Stimulation strategies for absence seizures: targeted therapy of the focus in coupled thalamocortical model

Abstract

Motivated by the recent experimental findings that thalamic reticular nucleus (TRN) may be a pacemaker of absence seizures, we explore whether changes in the level of TRN activation can induce absence seizures by using a coupled thalamocortical model. We first simulate different firing states by considering the interaction of pathway between cortical excitatory pyramidal neuronal population (PY)–TRN and specific relay nucleus (SRN)–TRN. By simultaneously increasing the coupling strength of each of these pathways, we can reproduce the absence seizures, which indicates that epileptic seizures may be caused by activating the TRN. We further infer that the TRN may be an epileptogenic focus. Following this, different stimulation strategies, including deep brain stimulation, 1:0 coordinated reset stimulation (CRS) and 3:2 CRS, are applied in TRN. By qualitatively analyzing the efficacy of three different stimulation methods, we find that 3:2 CRS is a more effective and safe method to control absence seizures in the first compartment, for which we then further explore the impact of 3:2 CRS in the second compartment.
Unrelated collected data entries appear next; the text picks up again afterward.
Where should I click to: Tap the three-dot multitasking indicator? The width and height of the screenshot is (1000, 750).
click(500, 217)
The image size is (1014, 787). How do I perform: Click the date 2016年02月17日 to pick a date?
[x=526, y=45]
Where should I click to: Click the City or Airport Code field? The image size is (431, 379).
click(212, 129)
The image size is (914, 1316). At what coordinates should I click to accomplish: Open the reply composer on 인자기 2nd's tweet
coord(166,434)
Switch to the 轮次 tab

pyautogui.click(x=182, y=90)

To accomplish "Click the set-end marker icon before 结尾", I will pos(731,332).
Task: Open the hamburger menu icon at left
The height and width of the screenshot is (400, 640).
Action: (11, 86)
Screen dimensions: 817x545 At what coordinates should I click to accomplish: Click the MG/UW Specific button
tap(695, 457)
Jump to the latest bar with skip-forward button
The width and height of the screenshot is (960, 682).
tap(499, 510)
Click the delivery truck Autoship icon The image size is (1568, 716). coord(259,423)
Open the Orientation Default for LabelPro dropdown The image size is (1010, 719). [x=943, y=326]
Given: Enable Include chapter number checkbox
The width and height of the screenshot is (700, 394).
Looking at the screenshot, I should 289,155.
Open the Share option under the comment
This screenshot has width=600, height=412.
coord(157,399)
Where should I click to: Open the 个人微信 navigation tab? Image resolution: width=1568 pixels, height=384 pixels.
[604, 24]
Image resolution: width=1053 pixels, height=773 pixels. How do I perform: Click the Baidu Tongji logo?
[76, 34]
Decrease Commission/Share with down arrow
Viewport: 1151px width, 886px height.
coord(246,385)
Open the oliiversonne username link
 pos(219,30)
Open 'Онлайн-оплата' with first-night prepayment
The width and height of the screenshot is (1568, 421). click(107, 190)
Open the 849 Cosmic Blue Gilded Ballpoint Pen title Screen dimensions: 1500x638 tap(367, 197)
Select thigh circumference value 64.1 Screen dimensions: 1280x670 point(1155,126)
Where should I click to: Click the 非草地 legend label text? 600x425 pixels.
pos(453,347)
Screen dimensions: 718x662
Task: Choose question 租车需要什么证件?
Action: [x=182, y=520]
The results show that the additional stimulation in the second compartment also can lead to a considerable decrease in the spike-and-wave discharges (SWD) oscillation region. Therefore, we conclude that TRN-3:2 CRS is an optimal electrical stimulation method for our modeling and simulation studies. Furthermore, we hope that these numerical simulation results can provide some references for the treatment of real epilepsy patients in the future.